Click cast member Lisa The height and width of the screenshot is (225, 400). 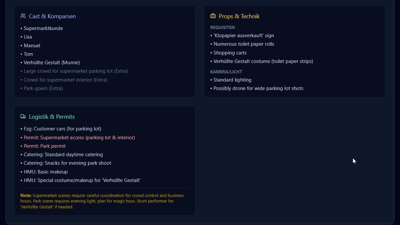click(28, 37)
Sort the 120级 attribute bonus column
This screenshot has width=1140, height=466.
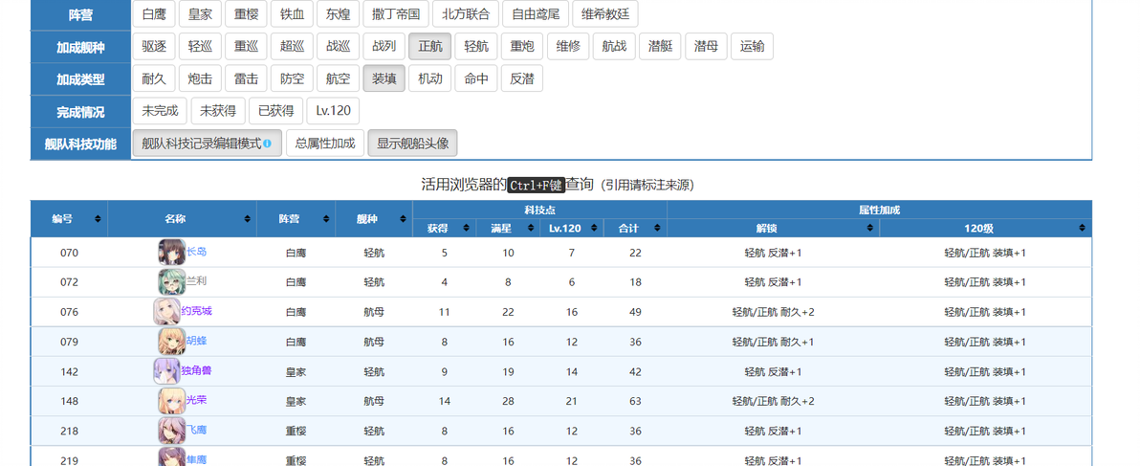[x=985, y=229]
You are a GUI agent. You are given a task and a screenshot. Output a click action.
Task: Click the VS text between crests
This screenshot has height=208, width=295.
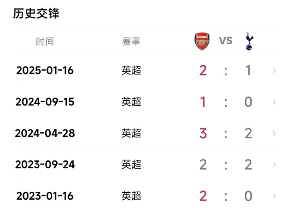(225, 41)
==
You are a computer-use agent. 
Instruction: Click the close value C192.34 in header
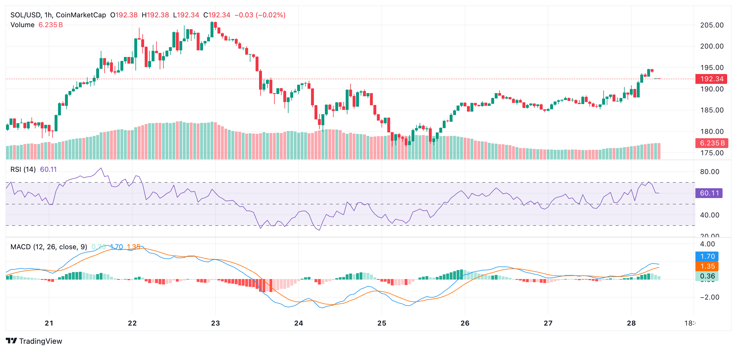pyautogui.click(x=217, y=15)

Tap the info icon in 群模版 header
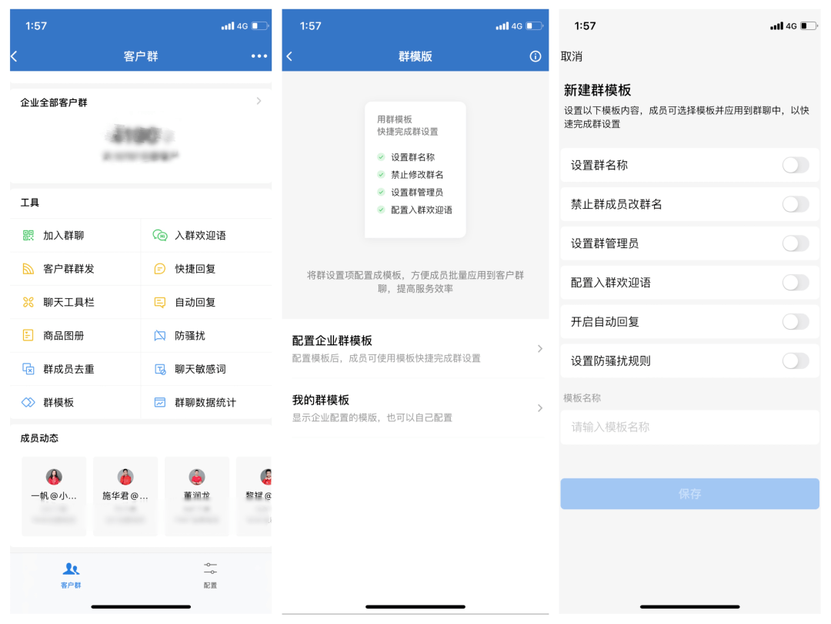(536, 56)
...
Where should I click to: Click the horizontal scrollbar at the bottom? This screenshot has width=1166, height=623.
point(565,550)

● **YOUR ASSIGNMENT**: Going through the entries above, count the lines with the word "agent". Give only the result.

● **EXERCISE SOLUTION**: 2